I piccoli altari di terracotta servivano per bruciare incenso o altre sostanze aromatiche in un contesto prevalentemente domestico. La loro forma può variare, ma è ben nota anche la tipologia dei cosiddetti “altari a corni” o “ad acroteri”, come questo esemplare, perché la parte superiore è sormontata da una specie di merlatura o da ‘tetraedri’ simili a corni a punta. Un confronto iconografico è l’altare di terracotta proveniente da Smirne e datato tra il I e il II secolo d.C. oppure gli altari conservati al Museo del Louvre.
Si tratta della rappresentazione in miniatura, perlopiù in terracotta, di grandi altari in pietra utilizzati un po’ in tutto il Medio Oriente e in Egitto dove, soprattutto in epoca tolemaica, venivano costruiti in prossimità di templi o monumenti funerari: es. l’altare in pietra, alto 2,60 m ca., posto davanti alla tomba di Petosiris a Tuna el-Gebel (IV-III sec. a.C.).
Approfondimento Papirologico
I papiri documentari ci offrono alcuni termini che, pur indicando tutti un oggetto usato per bruciare l’incenso (o sostanze affini), corrispondevano, verosimilmente, a beni diversi. Con θυμιατήριον, infatti, si intendeva il vero e proprio “incensiere”, un oggetto piuttosto prezioso, per lo più di bronzo, che appare frequentemente attestato in liste di beni templari.

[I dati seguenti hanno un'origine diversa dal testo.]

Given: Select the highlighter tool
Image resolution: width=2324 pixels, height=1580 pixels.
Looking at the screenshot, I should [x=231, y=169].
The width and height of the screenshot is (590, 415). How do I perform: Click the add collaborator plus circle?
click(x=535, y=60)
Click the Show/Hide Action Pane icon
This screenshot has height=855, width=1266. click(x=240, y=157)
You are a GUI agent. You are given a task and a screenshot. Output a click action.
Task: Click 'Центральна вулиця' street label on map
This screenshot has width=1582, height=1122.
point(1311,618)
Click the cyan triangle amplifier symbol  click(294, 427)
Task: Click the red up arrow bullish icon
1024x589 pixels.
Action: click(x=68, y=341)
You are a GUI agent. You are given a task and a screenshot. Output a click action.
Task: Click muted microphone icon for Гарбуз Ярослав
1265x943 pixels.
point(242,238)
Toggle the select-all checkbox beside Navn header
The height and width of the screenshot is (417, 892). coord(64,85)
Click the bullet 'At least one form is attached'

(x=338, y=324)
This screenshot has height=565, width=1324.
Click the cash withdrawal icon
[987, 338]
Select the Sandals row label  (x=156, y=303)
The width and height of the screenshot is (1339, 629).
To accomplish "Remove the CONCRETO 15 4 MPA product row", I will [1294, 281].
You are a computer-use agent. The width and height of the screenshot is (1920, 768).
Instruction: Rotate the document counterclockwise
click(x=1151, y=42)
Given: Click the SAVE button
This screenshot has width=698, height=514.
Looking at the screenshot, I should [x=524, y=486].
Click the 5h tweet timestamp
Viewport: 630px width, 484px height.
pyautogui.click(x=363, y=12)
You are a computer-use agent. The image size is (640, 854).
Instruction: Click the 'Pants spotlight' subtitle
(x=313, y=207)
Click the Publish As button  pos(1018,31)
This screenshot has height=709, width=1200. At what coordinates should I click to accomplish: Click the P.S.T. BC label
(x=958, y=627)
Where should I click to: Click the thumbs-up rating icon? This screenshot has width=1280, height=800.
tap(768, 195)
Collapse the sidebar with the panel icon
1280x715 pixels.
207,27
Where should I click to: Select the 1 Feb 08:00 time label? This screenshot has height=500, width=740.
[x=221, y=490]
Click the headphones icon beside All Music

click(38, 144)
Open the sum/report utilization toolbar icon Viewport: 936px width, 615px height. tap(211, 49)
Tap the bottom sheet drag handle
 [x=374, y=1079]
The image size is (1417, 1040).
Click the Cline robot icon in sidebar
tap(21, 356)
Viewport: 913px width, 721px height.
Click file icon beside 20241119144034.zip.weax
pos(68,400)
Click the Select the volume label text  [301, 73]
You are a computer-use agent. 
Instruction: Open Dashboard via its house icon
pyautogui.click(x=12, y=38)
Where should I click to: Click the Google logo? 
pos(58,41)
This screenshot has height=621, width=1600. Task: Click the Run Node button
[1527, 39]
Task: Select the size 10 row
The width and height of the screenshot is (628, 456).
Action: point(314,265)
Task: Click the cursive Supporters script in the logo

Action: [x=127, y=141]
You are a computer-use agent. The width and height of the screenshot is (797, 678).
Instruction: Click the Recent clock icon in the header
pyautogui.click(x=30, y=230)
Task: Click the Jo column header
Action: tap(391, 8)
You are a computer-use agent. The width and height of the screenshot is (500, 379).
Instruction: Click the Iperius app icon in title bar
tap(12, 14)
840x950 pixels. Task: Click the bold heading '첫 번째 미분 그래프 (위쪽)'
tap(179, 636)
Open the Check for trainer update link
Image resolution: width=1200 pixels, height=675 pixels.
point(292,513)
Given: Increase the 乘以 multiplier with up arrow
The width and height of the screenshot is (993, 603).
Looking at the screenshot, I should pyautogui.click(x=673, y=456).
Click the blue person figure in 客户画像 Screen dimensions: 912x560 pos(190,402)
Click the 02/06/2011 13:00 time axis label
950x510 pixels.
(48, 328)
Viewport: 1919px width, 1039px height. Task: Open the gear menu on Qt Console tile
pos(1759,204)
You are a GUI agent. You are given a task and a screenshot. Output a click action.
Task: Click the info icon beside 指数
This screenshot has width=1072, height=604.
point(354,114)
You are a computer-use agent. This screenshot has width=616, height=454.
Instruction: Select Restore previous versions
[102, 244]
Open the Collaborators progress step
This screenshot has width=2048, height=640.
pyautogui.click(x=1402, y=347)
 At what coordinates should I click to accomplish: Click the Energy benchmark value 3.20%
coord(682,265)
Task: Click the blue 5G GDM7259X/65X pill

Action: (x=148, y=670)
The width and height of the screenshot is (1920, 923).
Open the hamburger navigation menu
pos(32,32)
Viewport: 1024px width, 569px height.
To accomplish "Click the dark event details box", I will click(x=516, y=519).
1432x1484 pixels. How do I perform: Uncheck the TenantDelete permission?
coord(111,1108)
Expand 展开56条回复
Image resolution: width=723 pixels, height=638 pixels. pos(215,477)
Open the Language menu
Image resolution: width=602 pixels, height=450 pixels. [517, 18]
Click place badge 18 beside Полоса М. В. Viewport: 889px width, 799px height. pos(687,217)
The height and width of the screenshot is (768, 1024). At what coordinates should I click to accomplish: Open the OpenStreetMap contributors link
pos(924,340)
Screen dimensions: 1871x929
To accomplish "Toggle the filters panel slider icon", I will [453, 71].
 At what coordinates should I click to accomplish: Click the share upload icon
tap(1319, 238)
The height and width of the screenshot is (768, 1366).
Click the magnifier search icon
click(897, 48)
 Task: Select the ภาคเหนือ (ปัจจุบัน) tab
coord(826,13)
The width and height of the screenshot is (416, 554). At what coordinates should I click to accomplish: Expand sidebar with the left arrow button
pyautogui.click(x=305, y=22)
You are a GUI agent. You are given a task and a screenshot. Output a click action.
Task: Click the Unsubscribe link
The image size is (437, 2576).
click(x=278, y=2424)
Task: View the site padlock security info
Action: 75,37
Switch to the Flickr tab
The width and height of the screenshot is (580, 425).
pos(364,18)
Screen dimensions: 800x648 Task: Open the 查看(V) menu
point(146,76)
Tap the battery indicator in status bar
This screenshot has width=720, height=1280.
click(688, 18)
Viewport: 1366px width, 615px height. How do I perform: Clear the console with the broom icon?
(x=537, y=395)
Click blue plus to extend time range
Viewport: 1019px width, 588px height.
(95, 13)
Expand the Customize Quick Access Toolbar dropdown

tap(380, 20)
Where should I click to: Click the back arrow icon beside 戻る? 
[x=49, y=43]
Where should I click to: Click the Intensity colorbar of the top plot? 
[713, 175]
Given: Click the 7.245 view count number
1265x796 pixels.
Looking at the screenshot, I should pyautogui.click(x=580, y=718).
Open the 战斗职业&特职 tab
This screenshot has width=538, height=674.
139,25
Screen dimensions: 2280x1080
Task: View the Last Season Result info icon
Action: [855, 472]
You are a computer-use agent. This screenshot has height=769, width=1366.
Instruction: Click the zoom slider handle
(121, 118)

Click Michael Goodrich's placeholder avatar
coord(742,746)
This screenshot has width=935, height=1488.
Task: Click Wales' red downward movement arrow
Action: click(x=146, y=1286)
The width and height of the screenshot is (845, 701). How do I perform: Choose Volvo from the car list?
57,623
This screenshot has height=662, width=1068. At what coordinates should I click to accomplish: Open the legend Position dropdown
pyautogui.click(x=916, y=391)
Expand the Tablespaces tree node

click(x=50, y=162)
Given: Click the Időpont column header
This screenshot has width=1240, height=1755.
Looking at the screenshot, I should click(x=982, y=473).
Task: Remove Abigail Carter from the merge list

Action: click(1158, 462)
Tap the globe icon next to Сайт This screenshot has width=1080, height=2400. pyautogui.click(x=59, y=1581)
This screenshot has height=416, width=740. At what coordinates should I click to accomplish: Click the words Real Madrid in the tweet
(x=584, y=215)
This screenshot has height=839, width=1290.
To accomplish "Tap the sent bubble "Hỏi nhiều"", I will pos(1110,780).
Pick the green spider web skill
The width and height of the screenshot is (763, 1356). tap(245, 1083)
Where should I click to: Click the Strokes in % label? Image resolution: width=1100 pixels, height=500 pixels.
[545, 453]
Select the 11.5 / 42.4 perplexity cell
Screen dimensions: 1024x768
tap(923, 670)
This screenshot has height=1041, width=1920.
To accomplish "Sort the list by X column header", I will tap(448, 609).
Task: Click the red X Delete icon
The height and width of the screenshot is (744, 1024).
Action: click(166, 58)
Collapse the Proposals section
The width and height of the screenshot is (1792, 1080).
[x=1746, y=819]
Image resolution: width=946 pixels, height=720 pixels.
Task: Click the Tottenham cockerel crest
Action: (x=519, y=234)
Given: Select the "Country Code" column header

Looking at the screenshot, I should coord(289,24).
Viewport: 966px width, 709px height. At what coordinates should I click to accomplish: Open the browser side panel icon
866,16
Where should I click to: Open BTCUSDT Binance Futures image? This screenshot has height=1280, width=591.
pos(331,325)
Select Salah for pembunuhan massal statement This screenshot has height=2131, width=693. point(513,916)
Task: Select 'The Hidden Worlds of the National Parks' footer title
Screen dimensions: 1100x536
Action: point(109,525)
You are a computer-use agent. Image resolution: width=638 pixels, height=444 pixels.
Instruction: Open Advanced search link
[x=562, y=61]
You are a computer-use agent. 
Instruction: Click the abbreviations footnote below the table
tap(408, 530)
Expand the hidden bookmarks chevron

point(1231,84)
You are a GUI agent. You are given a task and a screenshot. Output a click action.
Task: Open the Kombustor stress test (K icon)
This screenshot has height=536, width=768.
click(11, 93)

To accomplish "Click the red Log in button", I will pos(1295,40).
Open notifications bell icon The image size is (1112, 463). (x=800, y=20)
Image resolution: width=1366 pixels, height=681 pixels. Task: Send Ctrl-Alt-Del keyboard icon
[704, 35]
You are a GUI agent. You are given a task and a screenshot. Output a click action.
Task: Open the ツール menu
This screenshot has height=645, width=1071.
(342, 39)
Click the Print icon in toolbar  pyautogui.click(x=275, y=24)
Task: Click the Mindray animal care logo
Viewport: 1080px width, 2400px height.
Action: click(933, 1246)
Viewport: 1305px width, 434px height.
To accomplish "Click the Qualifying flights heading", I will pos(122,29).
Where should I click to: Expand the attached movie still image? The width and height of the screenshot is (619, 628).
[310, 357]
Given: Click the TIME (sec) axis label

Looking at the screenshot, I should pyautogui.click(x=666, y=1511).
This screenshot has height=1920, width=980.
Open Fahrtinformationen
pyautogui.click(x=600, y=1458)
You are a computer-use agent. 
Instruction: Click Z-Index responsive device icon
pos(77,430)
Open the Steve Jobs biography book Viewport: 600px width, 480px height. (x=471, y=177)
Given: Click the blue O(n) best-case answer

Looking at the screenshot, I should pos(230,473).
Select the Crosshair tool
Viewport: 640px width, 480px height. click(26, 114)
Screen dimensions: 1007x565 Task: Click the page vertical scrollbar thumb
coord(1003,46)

Un altro termine con cui si indicava un “oggetto in cui bruciare incenso” è θύϲκη. La parola ha solo 11 attestazioni, spalmate fra il I e il VI sec. d.C., che, tuttavia, sembrano confermare un uso di tipo domestico e privato. In particolare, in P.Bastianini 17, un inventario di beni databile al I-II sec. d.C., risultano elencate alcune θύϲκαι ὀϲτράκιναι, cioè alcuni “brucia-incenso di terracotta”; mentre in CPR VIII 66, un’altra lista di beni (privati o di ambito religioso?), ma ben più tarda (VI sec. d.C.), sono elencati cinque brucia-incenso, forse di forma quadrata (r. 8, θύϲκαι τετραγώνια ε); non solo, ma è piuttosto interessante notare che, in questo stesso elenco compare anche il θυμιατήριον, al r. 4, a ulteriore conferma che i due termini erano usati contemporaneamente per indicare, però, oggetti in qualche modo differenti.